As a very well-established paradigm, lots of time and money have been spent optimizing these operations, both in terms of hardware (MPI is able to leverage fast interconnects, such as Infiniband), as well as software support (it ultimately underlies almost all HPC codebases, either directly or indirectly via libraries like gasp mentioned above). If you have a CUDA-aware MPI installation, MPI.jl is able to use CuArrays directly for communication (which can leverage specialized hardware).
Downsides of MPI:
- It can be a pain to set up: we’ve put a lot of effort into making MPI.jl easy to install and use and should work out of the box on your local machine, but if you want to set it up on a cluster it can still take a bit of effort.
- Both sides of the communication typically need to know how much data is being sent (or, equivalently, you need a separate communication operation to communicate how much data to send). Despite this inflexibility, it turns out to be a reasonable approach for a lot of scientific problems such as solving PDEs, where you are typically communicating arrays of floating point numbers at regular intervals.
- It is very much oriented toward batch jobs: MPI jobs have to be launched via a special program (typically called
mpiexec
or similar) that will start and connect all the processes. This makes it difficult to use interactively (which is one of the nice features of Julia).
Distributed.jl is based on remote procedure calls, and is typically written by having a main process which can then evaluate functions on worker processes. This is very flexible, and more complicated systems can be built on top of it, such as Dagger.jl. It is very easy to set up, and can be used interactively. It plays nice with CUDA.jl.
The key downsides:
- By default, processes communicate via sockets, which can be slower and have higher-latency than specialized interconnects. You can use MPI as a communication layer, but then you lose the interactivity.
- There is additional overhead to serialization of data at each end.
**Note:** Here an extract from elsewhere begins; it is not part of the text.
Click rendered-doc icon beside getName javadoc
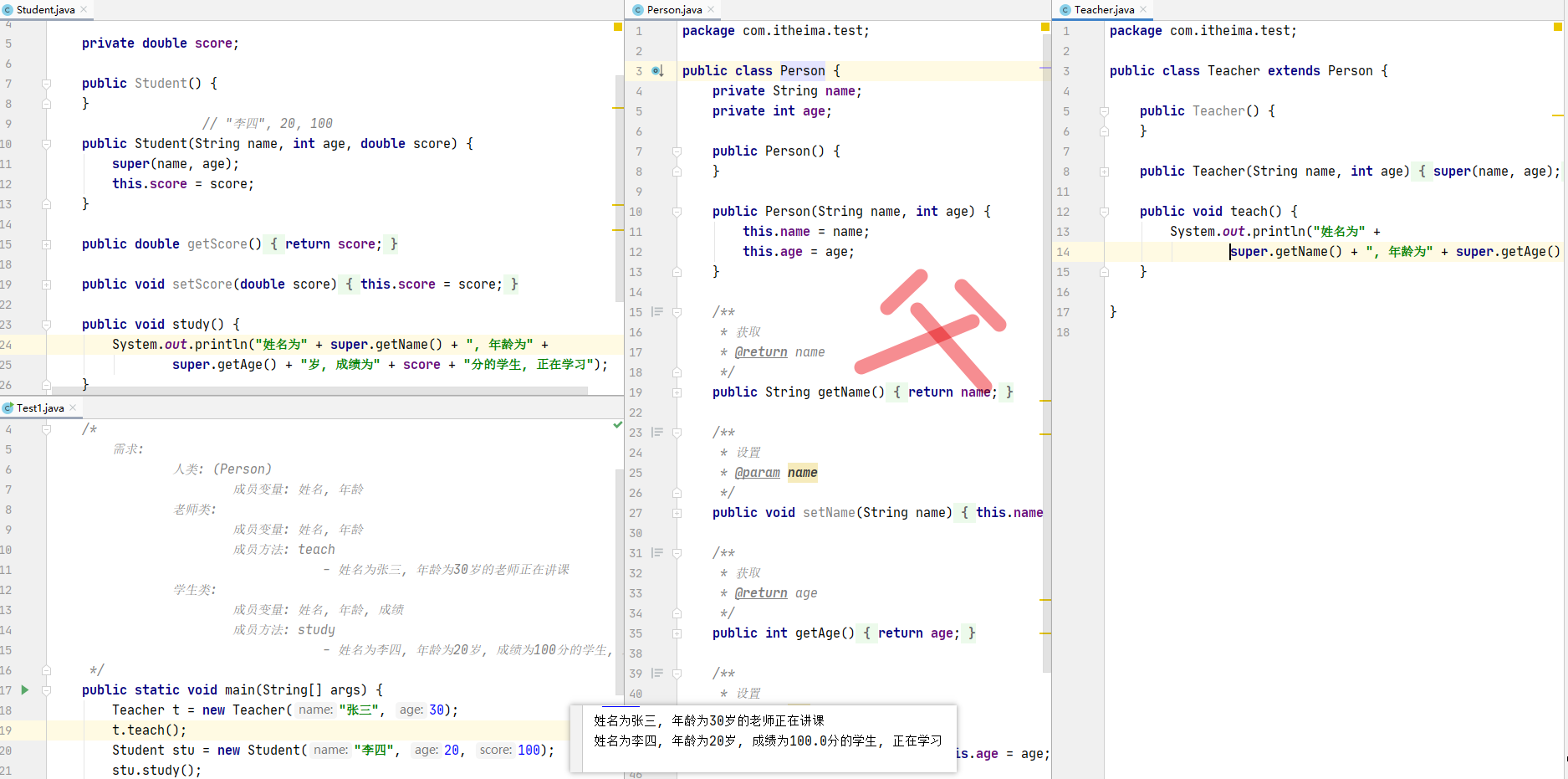Viewport: 1568px width, 779px height. tap(656, 311)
My personal advice would generally to start with Distributed.jl: if you’re only running on a single machine (even one with multiple GPUs), this would most likely be sufficient. If you want to scale to 1000s of nodes, then you will likely need MPI at some point (though I would love to be proven wrong). If you’re somewhere in the middle, it really depends on the specific problem you’re trying to solve, and what hardware you have available.